== WHAT YOU NEED TO DO ==
Write only the number of lines in the entries below that contain the word "computer".

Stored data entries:
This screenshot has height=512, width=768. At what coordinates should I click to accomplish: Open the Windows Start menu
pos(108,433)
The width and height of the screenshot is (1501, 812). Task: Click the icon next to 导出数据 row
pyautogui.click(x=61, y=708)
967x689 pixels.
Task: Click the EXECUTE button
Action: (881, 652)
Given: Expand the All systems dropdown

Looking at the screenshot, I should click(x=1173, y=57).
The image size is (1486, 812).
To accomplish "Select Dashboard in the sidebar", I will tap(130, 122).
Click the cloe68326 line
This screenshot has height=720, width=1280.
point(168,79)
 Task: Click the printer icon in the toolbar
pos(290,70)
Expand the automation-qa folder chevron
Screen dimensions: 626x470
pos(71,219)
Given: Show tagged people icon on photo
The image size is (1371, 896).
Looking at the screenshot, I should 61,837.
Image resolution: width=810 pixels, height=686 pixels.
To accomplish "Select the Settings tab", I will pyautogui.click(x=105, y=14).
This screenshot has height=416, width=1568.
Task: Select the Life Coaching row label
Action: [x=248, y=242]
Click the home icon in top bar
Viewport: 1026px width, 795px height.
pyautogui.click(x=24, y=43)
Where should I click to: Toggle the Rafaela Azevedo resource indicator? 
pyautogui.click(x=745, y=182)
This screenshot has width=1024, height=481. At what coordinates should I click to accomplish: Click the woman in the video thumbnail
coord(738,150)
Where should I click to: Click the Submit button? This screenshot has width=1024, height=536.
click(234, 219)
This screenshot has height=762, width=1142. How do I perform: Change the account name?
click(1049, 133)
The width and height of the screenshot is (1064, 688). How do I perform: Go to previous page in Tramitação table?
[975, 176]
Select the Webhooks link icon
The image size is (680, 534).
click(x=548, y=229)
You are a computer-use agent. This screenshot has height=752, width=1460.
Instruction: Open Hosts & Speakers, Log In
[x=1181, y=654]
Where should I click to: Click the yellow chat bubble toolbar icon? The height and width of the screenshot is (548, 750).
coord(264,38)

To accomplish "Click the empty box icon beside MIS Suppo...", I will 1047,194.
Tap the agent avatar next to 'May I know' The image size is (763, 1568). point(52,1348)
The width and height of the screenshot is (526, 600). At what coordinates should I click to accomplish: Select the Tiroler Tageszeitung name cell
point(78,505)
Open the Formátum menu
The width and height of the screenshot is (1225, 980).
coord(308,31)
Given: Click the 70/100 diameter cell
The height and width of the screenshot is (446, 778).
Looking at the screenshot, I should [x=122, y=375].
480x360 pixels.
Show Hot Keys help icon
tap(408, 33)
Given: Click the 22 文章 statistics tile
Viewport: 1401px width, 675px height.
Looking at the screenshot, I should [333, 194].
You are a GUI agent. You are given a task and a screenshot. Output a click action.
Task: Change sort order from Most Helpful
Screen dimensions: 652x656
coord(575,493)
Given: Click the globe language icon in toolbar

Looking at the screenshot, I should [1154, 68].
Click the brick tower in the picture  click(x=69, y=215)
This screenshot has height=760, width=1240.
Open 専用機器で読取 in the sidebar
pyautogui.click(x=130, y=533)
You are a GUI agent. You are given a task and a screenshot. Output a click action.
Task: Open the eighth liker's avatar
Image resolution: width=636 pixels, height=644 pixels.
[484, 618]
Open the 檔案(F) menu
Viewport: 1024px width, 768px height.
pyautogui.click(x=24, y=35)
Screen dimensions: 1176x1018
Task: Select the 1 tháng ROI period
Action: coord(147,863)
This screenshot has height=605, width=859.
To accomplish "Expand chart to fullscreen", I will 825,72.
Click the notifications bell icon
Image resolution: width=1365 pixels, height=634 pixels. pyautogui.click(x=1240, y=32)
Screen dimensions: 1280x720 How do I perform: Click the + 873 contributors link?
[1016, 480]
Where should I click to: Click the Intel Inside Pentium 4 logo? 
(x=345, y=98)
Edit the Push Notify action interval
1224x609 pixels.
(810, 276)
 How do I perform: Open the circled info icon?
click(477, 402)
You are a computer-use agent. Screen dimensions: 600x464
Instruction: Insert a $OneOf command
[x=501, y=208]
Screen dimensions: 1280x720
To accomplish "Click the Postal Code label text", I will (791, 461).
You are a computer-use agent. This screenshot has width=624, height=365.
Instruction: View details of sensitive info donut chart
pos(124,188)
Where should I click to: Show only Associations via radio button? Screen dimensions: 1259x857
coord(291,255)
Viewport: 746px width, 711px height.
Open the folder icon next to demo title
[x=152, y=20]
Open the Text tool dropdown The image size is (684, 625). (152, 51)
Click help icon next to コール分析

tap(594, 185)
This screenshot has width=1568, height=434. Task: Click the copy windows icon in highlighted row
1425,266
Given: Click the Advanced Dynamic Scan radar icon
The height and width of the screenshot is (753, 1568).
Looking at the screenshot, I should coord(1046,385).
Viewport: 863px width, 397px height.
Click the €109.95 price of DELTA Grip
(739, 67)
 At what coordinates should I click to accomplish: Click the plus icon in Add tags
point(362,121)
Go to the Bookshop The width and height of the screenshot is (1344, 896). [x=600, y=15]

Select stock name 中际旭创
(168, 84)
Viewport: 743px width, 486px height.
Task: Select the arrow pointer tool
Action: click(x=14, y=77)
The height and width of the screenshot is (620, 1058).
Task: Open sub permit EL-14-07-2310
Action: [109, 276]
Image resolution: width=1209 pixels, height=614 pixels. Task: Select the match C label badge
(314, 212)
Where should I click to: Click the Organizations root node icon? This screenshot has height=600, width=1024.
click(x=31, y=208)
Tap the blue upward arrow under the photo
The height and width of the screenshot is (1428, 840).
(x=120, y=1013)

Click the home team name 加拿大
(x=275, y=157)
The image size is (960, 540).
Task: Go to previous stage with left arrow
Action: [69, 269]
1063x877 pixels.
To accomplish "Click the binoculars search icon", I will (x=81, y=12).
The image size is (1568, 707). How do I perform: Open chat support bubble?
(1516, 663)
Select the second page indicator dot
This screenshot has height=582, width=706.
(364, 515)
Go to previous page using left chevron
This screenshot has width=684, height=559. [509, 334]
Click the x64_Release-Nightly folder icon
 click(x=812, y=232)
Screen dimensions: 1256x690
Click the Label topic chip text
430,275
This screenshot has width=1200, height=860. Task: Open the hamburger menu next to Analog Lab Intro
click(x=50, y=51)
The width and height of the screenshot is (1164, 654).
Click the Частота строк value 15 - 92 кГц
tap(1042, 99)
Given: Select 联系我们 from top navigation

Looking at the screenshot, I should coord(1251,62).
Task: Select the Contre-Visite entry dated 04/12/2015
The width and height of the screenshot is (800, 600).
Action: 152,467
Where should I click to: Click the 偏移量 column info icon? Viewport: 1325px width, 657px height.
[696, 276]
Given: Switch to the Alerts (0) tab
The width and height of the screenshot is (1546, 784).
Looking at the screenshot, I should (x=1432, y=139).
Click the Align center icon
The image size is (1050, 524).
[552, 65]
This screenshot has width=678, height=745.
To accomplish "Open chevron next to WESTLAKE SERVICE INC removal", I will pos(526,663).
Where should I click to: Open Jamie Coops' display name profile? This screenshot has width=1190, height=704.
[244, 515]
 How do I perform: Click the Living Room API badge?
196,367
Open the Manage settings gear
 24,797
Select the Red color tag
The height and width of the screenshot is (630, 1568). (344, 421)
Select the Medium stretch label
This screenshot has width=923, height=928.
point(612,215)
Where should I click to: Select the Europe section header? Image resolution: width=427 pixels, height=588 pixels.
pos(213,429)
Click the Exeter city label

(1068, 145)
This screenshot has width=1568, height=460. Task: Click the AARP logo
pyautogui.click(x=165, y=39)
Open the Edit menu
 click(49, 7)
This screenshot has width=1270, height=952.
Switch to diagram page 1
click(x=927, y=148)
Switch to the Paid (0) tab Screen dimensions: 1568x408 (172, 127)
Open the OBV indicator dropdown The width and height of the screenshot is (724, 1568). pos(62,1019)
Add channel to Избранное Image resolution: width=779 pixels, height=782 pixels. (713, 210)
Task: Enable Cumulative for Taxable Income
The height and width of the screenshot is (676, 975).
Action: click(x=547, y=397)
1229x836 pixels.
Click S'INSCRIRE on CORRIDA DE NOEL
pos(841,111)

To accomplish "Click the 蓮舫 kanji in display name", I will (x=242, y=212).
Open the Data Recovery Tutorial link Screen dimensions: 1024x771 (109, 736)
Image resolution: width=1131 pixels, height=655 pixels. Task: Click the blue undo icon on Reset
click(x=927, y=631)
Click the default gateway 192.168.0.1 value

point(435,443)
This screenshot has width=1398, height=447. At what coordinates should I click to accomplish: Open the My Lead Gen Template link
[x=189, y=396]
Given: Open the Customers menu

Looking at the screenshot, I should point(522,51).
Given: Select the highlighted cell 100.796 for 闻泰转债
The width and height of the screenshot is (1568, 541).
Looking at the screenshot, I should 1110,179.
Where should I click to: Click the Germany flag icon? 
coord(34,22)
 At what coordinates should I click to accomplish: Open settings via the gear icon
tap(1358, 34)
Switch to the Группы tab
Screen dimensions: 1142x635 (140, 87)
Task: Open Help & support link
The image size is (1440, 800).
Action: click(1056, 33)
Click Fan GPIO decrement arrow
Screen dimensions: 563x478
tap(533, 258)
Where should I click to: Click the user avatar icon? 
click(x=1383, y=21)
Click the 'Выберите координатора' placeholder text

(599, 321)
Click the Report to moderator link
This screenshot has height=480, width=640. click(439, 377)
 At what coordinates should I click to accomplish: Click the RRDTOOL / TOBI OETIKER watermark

== EXPECTED OUTPUT ==
3